▼

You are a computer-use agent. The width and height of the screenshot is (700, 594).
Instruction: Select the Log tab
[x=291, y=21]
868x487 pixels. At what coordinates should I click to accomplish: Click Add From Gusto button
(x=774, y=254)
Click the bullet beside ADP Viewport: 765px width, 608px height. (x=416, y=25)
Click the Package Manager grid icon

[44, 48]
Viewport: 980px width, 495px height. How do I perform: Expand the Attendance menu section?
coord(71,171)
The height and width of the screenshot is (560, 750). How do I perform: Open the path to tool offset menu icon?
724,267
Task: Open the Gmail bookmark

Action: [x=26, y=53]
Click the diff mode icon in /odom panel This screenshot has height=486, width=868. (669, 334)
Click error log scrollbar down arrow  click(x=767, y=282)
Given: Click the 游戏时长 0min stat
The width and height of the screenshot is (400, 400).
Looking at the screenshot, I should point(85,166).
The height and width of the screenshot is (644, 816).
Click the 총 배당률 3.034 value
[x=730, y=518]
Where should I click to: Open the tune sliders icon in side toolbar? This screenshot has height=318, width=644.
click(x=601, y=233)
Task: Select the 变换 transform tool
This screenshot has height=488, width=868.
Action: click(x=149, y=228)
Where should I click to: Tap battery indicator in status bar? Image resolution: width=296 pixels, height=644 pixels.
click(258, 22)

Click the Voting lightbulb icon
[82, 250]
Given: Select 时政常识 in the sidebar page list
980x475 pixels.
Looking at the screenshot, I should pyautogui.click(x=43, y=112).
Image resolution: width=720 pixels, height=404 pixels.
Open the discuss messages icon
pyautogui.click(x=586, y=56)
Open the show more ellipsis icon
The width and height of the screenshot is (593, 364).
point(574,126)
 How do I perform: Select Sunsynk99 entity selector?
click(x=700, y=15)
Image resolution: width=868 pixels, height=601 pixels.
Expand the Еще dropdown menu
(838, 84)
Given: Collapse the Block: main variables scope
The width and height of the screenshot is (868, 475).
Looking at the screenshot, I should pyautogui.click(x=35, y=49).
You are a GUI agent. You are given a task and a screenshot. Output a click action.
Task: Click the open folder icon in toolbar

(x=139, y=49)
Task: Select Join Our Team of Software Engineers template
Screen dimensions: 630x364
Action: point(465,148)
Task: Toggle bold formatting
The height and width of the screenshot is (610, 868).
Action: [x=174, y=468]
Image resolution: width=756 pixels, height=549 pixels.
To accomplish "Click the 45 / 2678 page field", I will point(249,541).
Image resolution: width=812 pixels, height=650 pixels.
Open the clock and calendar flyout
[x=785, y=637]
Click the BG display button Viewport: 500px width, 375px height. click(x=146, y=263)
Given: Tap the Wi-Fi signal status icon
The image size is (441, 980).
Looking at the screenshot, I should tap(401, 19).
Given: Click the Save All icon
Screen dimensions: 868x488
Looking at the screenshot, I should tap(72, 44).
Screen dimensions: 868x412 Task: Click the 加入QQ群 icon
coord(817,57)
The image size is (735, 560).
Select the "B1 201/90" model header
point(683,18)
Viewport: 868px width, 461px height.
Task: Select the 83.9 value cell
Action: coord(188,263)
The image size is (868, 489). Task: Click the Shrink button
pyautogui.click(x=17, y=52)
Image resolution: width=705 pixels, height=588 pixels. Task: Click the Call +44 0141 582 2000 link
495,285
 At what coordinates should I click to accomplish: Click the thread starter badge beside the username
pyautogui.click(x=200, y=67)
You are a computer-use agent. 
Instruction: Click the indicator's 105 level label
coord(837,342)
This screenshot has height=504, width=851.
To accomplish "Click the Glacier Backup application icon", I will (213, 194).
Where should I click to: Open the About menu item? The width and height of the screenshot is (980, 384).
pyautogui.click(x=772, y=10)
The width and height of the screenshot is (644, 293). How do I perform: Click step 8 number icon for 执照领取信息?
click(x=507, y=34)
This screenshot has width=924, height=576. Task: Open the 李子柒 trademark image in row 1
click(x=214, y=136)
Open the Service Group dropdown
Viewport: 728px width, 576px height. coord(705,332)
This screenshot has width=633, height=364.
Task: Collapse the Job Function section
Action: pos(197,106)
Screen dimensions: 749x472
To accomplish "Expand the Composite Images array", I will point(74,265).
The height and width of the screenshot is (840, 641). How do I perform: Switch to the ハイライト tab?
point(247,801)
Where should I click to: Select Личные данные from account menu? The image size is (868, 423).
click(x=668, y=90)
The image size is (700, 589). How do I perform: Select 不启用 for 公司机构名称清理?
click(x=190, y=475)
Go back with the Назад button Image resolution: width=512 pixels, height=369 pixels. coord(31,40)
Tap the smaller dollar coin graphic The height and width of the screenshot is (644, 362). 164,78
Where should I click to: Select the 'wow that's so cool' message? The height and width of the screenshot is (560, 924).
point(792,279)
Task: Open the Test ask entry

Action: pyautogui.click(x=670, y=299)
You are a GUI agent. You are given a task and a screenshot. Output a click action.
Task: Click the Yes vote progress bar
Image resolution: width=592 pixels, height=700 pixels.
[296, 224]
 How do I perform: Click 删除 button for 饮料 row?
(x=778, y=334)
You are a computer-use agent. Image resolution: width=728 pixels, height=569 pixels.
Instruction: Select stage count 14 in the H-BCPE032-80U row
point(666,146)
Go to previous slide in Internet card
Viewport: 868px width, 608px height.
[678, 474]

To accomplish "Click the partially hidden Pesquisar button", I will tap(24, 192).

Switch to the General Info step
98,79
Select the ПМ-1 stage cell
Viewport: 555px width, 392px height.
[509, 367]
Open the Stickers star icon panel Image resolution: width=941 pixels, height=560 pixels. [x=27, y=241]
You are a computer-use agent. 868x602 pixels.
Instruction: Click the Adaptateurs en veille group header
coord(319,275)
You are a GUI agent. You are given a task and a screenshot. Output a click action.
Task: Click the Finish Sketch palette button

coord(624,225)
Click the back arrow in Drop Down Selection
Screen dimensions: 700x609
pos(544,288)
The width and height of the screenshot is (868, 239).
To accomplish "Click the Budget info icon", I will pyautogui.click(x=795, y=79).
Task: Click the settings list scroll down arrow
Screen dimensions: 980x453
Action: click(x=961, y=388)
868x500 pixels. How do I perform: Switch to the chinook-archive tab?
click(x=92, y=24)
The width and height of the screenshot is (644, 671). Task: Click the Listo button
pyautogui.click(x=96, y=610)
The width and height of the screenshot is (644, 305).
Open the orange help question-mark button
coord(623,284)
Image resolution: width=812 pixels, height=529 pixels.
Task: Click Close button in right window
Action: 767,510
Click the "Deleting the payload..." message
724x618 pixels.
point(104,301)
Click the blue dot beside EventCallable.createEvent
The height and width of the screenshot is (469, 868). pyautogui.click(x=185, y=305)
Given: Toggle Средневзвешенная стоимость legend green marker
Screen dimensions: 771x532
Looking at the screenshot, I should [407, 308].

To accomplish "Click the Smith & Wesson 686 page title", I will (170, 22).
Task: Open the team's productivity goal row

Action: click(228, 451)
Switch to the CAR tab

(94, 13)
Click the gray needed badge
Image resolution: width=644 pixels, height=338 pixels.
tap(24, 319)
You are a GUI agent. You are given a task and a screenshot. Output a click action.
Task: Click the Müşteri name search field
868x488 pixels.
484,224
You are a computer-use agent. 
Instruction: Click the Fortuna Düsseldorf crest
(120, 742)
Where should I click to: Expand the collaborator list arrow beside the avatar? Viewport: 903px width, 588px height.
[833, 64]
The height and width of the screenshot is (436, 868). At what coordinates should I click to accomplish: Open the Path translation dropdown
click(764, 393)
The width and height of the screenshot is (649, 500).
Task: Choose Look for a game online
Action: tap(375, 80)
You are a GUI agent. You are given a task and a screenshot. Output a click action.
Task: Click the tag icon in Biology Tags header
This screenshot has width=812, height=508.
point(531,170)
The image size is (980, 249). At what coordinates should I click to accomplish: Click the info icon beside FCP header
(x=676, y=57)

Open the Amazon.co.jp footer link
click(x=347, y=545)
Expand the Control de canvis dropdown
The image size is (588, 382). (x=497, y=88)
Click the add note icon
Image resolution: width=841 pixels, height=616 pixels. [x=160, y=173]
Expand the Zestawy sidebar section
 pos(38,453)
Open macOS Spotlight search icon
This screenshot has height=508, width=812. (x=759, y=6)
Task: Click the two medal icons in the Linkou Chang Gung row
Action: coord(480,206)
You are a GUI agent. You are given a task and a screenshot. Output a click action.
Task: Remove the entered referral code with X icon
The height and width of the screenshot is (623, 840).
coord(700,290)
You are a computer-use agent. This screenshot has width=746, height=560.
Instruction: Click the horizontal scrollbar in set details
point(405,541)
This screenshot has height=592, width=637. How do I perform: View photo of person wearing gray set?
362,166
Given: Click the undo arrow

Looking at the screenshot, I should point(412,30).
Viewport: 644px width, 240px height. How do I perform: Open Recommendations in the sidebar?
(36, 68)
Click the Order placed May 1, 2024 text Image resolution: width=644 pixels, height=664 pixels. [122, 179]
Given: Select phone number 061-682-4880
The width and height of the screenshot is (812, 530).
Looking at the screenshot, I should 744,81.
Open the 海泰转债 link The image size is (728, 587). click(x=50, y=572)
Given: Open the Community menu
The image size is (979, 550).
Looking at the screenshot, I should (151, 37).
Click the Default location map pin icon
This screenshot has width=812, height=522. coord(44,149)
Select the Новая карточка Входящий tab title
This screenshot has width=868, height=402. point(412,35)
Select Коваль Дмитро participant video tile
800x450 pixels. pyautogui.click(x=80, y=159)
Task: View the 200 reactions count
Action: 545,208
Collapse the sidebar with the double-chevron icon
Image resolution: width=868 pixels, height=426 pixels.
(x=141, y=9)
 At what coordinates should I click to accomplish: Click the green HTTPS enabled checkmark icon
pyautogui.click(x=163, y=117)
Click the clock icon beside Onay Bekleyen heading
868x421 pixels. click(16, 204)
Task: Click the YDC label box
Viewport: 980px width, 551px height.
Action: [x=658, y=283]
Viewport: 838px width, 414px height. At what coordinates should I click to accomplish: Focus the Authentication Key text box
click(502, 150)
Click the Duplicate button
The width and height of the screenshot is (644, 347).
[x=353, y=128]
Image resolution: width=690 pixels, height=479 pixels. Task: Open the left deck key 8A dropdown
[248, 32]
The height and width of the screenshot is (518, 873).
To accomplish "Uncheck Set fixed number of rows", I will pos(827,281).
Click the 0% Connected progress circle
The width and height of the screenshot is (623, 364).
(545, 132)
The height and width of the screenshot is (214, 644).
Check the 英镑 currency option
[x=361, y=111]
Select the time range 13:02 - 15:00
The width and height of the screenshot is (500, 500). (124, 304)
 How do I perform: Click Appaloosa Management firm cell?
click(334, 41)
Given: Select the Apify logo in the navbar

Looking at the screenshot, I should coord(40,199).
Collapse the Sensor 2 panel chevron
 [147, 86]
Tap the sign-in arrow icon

▲

• WHAT TO WORK ON: In the entries above, find the line holding "Screen dimensions: 630x364" and the line holding "Image resolution: width=812 pixels, height=650", then retype exactly those two lines and every line between them, and nothing else.

• WORKED SOLUTION:
Screen dimensions: 630x364
Action: point(465,148)
Task: Toggle bold formatting
The height and width of the screenshot is (610, 868).
Action: [x=174, y=468]
Image resolution: width=756 pixels, height=549 pixels.
To accomplish "Click the 45 / 2678 page field", I will point(249,541).
Image resolution: width=812 pixels, height=650 pixels.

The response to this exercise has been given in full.